= Beginning of Section =

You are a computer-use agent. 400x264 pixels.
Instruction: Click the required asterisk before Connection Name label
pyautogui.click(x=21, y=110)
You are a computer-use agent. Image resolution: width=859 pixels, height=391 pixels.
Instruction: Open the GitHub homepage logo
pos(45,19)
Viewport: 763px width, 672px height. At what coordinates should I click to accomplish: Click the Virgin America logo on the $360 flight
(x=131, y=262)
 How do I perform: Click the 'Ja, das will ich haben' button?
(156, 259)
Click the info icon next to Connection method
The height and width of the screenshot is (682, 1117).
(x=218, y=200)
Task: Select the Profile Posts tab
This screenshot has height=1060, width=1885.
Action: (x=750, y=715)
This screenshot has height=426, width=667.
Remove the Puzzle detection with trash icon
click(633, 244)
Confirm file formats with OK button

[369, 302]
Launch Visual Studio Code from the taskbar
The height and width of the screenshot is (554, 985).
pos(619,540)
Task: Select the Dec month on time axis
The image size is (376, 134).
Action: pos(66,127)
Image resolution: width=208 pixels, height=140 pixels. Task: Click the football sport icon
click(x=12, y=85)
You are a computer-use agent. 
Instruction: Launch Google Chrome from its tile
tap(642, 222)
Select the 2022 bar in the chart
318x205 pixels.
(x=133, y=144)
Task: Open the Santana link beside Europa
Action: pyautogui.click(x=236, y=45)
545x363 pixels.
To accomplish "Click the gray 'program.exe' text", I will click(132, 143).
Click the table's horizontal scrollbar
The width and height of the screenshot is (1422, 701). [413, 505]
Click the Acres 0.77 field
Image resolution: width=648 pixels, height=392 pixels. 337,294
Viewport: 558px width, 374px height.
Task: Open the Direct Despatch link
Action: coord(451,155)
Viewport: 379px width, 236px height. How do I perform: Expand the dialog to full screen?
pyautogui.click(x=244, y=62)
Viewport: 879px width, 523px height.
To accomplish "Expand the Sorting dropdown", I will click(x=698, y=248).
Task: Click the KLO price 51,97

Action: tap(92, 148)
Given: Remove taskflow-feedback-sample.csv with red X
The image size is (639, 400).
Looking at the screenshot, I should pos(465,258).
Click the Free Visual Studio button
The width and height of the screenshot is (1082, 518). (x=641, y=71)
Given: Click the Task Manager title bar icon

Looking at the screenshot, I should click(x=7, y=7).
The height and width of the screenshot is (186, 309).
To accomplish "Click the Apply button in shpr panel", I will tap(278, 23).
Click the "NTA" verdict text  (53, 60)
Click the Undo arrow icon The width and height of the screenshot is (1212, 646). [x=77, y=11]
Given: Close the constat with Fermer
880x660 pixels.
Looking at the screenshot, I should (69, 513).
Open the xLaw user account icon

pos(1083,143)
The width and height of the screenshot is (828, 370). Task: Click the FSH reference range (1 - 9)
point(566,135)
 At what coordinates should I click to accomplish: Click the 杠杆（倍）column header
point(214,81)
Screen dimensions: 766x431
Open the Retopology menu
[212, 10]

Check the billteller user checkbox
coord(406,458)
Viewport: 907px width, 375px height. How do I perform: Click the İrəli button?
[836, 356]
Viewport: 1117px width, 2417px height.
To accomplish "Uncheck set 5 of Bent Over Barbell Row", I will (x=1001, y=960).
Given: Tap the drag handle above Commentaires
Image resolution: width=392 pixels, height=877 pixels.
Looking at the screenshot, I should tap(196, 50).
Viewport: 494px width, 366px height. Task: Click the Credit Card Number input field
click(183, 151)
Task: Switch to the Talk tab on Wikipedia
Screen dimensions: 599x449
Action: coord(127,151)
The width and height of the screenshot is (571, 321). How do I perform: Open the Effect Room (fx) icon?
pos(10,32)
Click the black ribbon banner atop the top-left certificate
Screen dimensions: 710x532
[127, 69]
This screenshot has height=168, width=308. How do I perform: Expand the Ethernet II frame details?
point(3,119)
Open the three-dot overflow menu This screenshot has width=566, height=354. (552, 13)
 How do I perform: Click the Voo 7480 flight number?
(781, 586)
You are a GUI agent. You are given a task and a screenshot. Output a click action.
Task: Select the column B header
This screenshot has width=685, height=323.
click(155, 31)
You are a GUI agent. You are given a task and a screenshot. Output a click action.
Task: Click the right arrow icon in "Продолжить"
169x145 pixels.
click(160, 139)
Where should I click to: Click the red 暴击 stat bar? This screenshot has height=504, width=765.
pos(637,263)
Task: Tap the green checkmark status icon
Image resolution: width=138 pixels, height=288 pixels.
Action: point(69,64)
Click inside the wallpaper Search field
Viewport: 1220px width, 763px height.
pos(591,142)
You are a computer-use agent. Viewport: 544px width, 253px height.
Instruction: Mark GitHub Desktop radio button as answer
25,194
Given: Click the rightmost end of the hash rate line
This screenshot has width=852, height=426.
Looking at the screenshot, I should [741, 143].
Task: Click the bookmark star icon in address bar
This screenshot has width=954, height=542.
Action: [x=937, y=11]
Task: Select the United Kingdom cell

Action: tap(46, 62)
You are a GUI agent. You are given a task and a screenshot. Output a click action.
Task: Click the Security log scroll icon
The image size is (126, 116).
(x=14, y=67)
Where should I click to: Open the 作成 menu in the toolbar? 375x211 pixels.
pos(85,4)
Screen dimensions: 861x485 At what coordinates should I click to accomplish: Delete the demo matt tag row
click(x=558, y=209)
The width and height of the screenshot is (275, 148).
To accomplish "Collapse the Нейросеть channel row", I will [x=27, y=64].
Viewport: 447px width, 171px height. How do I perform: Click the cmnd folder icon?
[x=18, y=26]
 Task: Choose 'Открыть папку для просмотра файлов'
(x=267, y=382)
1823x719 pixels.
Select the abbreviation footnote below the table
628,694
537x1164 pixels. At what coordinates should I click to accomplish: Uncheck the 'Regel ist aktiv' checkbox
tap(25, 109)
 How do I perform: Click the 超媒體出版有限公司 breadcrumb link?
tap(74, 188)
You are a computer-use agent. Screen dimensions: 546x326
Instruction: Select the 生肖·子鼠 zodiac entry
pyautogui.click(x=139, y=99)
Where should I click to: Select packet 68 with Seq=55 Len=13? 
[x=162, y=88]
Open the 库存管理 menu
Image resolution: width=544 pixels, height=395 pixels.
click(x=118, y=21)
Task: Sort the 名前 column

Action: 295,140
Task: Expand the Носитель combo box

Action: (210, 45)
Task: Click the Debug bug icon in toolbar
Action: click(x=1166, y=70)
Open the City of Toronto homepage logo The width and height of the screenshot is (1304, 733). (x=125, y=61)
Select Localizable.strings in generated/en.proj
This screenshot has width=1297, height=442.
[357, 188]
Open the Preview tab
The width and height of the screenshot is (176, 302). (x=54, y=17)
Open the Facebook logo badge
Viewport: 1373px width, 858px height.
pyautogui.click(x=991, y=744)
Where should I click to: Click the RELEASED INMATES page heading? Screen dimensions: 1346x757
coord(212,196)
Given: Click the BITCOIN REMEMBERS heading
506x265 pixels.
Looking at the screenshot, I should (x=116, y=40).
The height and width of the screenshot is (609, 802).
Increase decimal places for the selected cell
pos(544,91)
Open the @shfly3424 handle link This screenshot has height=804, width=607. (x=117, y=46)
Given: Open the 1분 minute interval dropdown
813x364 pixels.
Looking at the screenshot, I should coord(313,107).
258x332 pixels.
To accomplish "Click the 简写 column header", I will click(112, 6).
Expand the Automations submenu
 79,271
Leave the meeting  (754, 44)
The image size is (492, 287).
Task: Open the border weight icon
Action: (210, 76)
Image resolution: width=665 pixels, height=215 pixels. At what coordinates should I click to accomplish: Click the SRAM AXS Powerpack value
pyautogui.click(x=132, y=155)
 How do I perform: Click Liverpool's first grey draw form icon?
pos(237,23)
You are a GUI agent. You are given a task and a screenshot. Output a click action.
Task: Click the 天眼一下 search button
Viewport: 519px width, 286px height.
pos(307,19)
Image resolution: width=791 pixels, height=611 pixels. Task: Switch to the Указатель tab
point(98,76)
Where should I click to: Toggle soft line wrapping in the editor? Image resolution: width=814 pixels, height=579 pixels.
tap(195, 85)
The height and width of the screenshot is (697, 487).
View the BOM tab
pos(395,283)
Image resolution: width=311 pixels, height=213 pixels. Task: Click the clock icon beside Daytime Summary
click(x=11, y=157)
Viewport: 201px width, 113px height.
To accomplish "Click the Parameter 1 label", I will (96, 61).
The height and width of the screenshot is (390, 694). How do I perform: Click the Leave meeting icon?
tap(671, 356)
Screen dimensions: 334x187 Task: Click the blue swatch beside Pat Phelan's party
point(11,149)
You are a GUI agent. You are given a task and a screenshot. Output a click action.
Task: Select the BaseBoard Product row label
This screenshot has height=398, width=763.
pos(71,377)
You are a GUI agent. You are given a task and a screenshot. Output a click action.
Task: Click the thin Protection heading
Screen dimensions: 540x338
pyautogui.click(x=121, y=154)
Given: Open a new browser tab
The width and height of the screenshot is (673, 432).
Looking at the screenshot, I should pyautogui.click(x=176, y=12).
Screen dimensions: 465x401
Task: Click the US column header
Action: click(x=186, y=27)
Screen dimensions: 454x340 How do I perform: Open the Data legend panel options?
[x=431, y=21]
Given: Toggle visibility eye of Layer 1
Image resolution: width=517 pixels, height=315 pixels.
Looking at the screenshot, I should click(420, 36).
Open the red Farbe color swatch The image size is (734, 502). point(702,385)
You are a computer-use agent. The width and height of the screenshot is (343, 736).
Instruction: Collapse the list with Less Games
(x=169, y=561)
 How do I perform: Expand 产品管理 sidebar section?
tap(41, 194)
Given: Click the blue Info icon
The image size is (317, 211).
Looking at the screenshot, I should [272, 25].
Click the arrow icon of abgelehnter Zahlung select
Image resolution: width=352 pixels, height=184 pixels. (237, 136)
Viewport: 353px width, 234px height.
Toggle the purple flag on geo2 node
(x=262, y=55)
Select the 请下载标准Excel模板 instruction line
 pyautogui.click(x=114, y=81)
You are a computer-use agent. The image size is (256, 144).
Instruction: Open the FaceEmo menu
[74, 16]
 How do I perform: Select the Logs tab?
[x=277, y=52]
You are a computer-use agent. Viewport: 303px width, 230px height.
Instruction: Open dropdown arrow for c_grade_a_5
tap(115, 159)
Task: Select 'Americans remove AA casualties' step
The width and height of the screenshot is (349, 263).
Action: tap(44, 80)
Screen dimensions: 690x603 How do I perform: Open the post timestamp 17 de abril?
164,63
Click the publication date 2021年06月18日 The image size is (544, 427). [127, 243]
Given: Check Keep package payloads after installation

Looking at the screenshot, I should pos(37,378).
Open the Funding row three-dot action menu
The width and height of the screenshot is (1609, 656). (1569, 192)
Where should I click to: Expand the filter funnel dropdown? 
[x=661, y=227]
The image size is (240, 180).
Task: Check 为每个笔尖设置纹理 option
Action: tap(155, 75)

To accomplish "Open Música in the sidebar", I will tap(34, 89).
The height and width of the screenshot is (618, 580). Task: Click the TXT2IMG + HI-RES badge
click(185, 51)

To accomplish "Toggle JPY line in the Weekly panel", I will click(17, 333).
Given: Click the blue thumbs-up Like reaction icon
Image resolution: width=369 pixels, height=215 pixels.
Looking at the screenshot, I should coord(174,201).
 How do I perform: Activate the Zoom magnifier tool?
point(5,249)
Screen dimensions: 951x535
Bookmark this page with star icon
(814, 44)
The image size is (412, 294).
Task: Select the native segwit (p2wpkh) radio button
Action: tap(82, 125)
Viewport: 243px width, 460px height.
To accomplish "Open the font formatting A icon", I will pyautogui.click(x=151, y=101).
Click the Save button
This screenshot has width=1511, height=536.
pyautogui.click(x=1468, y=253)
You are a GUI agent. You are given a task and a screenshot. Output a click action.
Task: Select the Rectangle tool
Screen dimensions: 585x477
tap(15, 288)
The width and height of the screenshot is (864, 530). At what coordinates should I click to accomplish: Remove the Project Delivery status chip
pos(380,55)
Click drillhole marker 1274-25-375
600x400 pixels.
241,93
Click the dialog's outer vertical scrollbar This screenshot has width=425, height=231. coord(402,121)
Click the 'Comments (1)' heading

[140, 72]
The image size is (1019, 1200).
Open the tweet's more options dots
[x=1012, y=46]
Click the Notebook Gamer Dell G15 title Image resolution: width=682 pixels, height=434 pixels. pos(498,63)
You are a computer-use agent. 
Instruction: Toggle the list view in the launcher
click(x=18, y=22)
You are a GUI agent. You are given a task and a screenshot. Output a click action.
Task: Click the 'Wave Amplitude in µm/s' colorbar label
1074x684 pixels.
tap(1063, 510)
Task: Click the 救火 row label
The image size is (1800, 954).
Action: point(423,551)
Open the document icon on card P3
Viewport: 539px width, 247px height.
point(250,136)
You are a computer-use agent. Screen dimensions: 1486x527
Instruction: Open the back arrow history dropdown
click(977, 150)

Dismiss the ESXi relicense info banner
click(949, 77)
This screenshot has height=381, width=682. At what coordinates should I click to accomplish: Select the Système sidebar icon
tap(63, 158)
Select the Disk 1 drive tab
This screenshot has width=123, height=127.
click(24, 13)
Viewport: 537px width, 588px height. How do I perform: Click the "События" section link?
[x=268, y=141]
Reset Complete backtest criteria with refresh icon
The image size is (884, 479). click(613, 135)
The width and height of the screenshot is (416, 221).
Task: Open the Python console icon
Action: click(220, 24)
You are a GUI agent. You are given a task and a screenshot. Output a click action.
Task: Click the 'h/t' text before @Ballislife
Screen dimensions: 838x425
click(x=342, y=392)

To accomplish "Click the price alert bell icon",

= End of Section =

What is required: Word for word, restate the lines of the data above that fall between the line holding "Image resolution: width=791" and the line holding "Viewport: 201px width, 113px height.", inclusive, and no other lines.

Your solution:
Image resolution: width=791 pixels, height=611 pixels. Task: Switch to the Указатель tab
point(98,76)
Where should I click to: Toggle soft line wrapping in the editor? Image resolution: width=814 pixels, height=579 pixels.
tap(195, 85)
The height and width of the screenshot is (697, 487).
View the BOM tab
pos(395,283)
Image resolution: width=311 pixels, height=213 pixels. Task: Click the clock icon beside Daytime Summary
click(x=11, y=157)
Viewport: 201px width, 113px height.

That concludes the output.